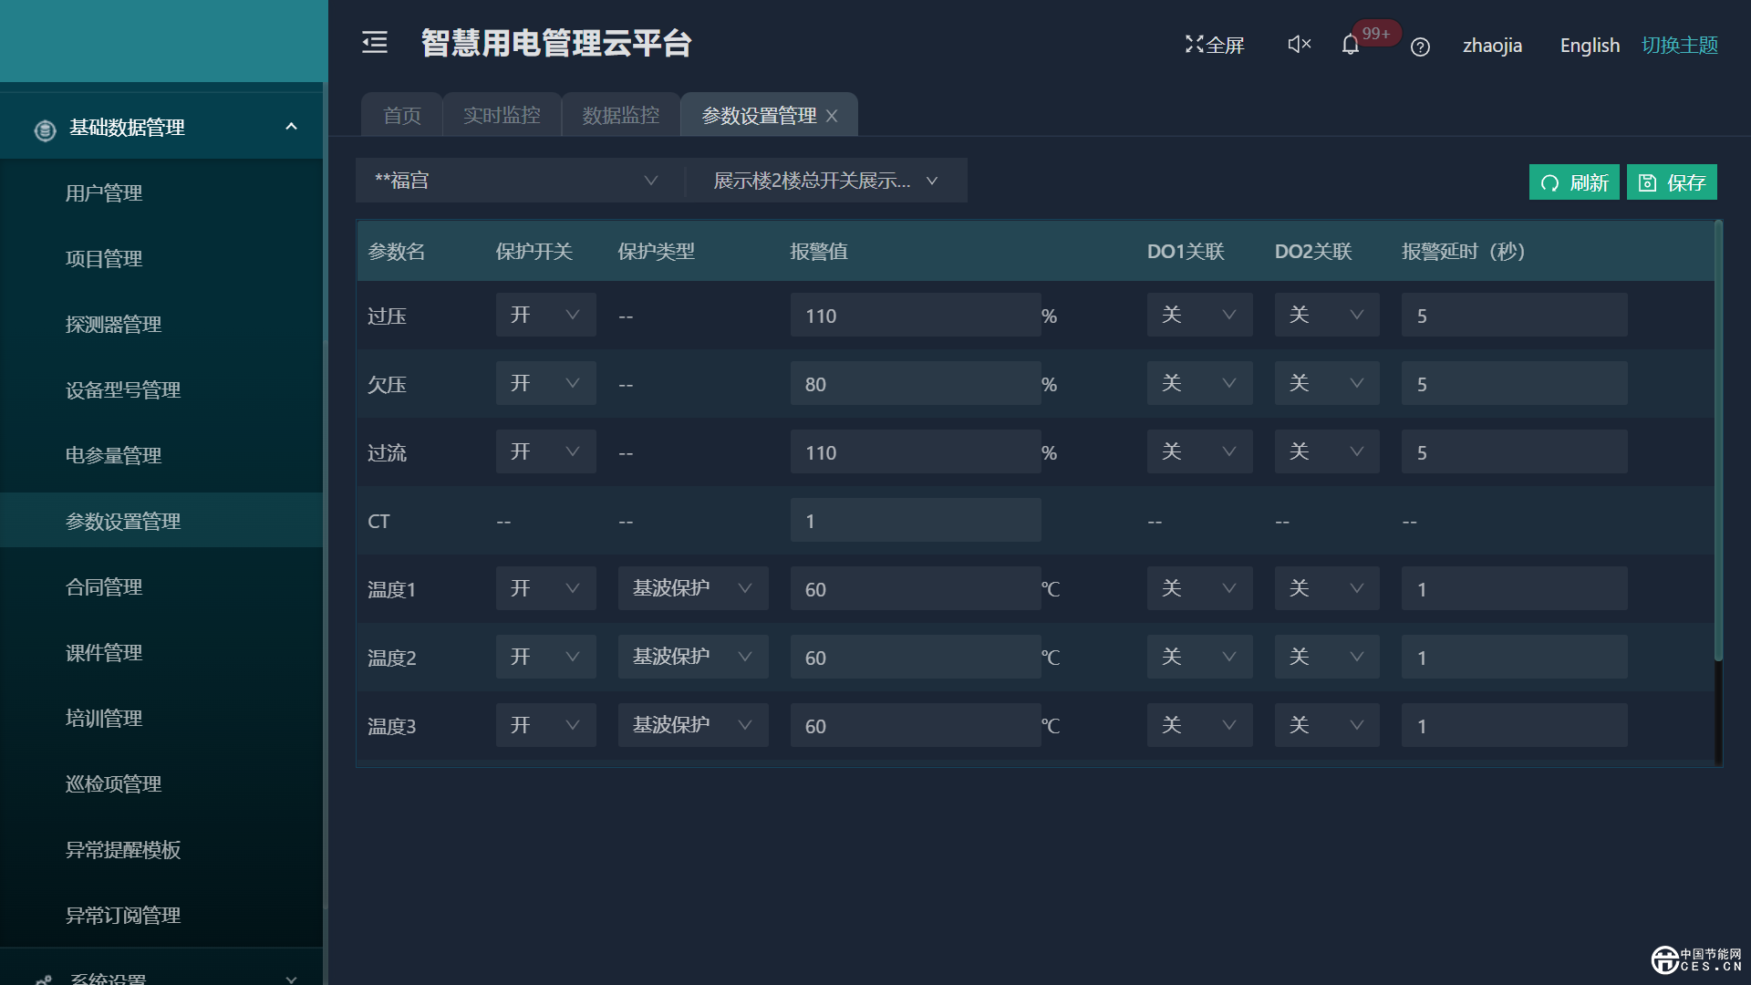Toggle the 过压 protection switch dropdown
The image size is (1751, 985).
click(545, 315)
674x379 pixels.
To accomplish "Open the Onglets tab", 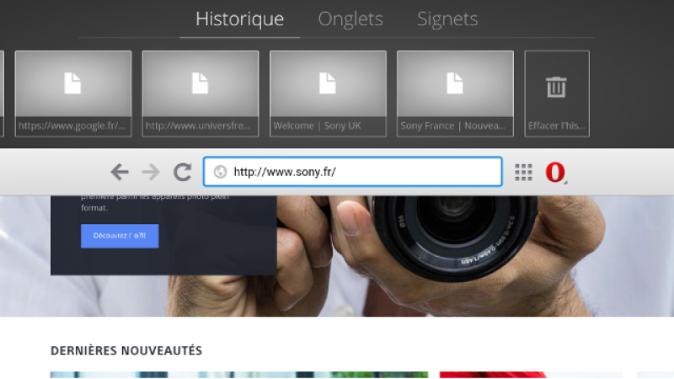I will point(350,19).
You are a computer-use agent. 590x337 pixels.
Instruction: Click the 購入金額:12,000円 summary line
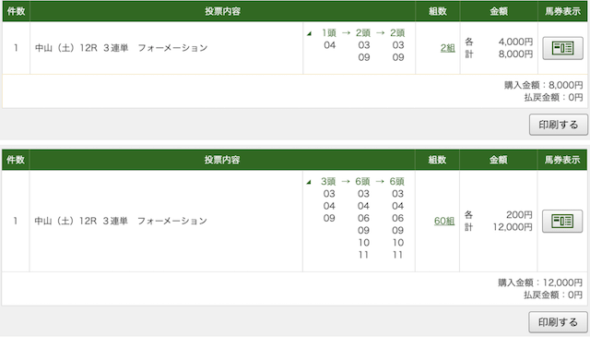click(540, 283)
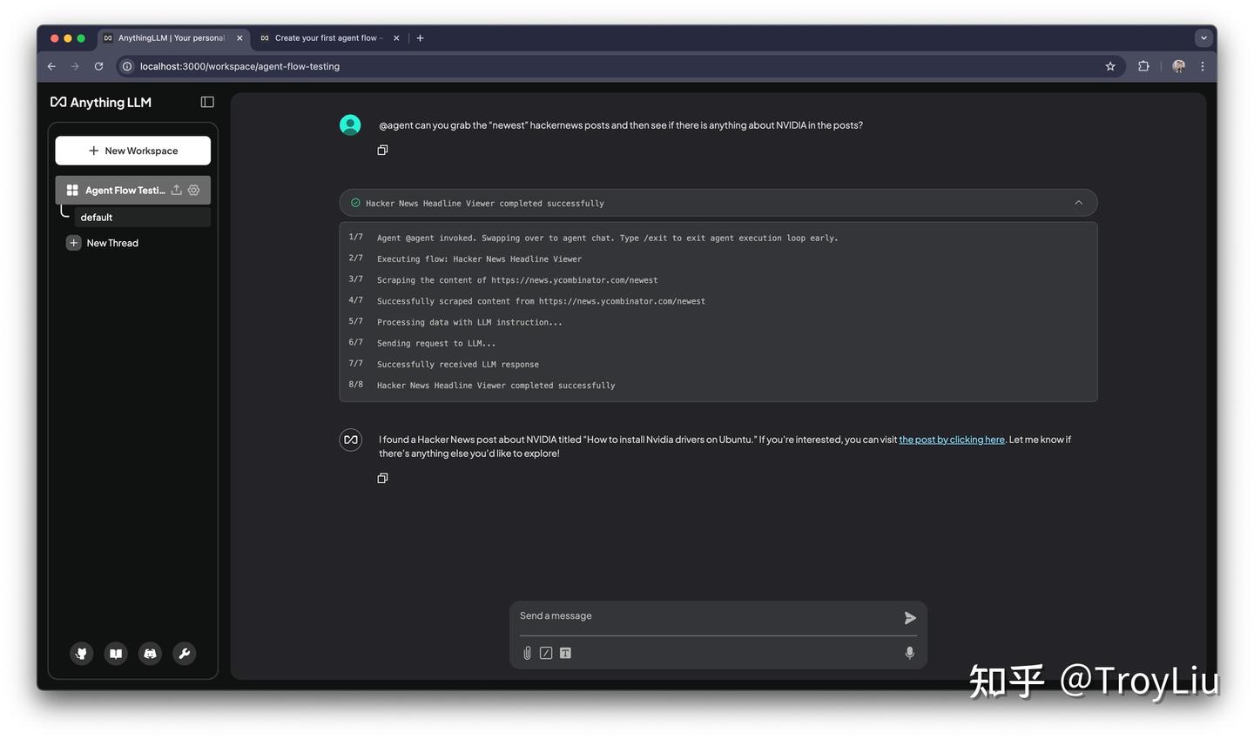Focus the "Send a message" input field
This screenshot has width=1254, height=739.
(x=705, y=616)
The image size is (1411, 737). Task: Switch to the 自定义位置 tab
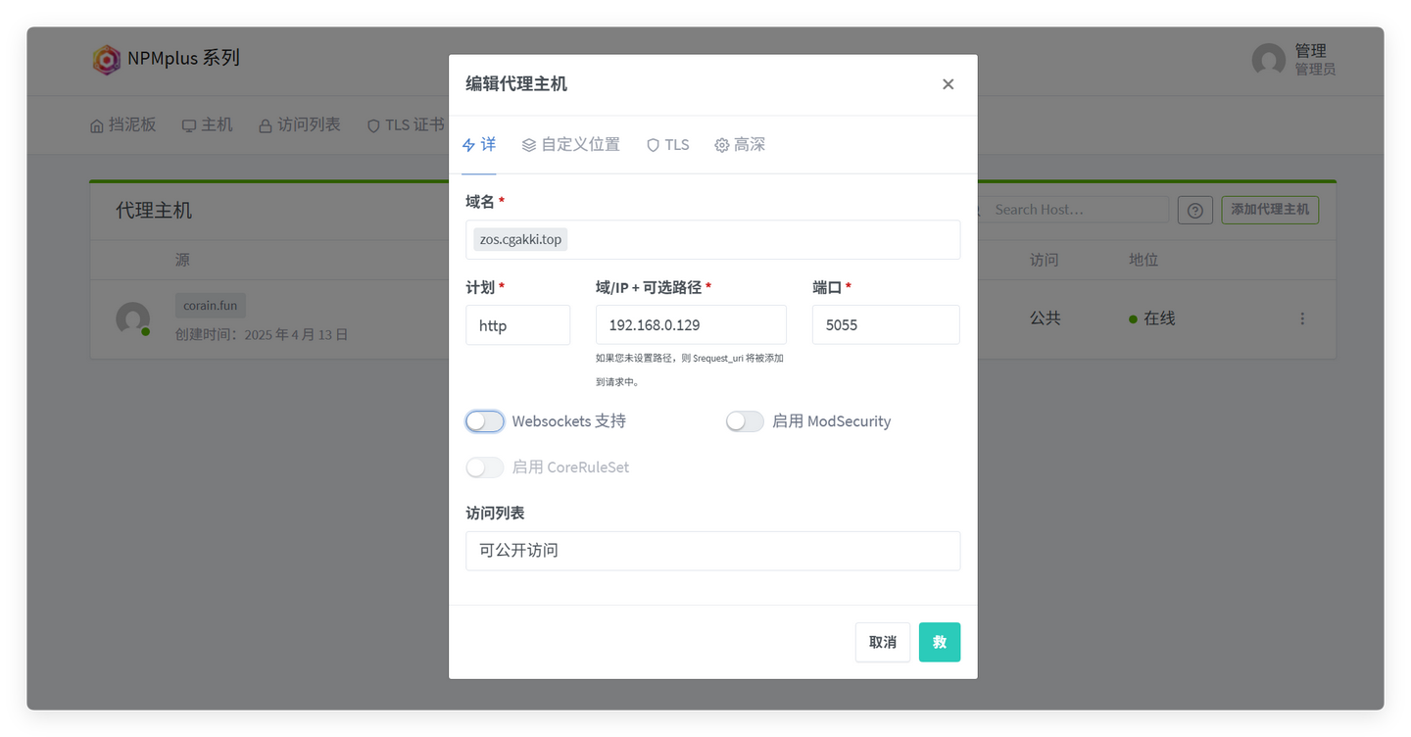(571, 144)
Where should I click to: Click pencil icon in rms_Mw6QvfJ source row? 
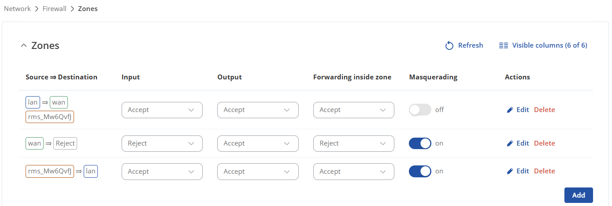(510, 171)
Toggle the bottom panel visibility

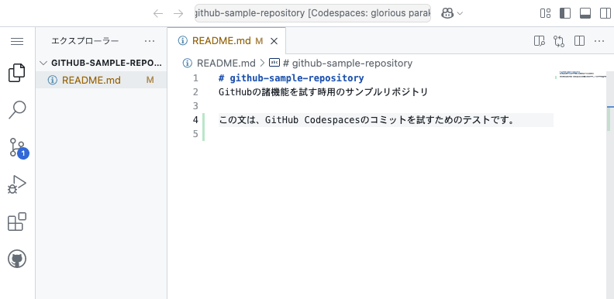pos(585,13)
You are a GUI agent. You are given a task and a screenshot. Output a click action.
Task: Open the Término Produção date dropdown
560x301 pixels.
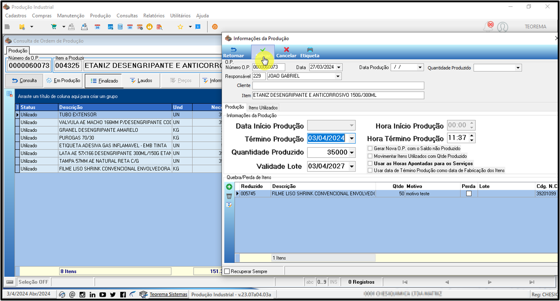click(x=351, y=138)
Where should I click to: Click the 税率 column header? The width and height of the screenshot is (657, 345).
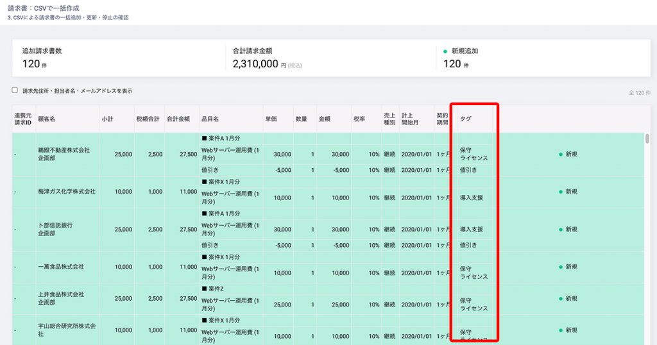point(359,119)
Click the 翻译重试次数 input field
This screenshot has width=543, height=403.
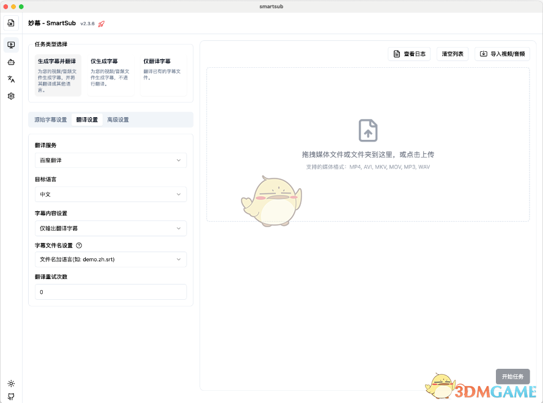coord(111,292)
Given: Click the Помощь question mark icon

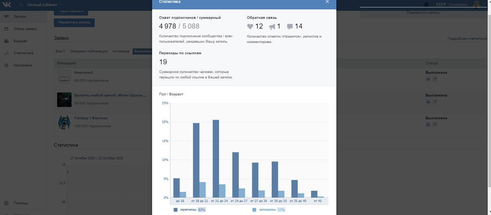Looking at the screenshot, I should pos(7,203).
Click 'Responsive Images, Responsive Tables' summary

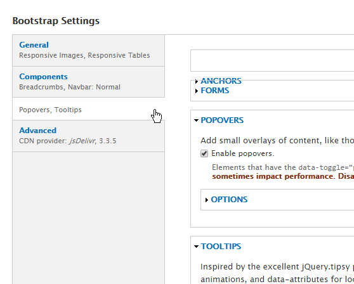tap(84, 55)
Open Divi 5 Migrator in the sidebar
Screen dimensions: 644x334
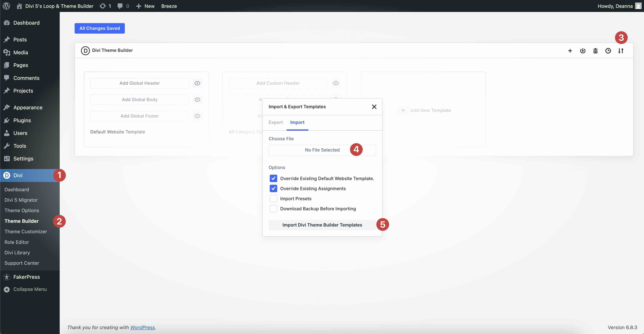tap(21, 200)
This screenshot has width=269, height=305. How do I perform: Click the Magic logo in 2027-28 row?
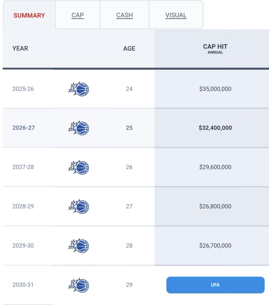pos(79,167)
· · · · ·
Please pull out every line of the material above that contains the word "pixels", and copy each one in full. Case counts, so uppercase and lowercase letters are not interchangeable.

- **In response**:
674x379 pixels.
You are a computer-use agent. 590x337 pixels.
560x301 pixels.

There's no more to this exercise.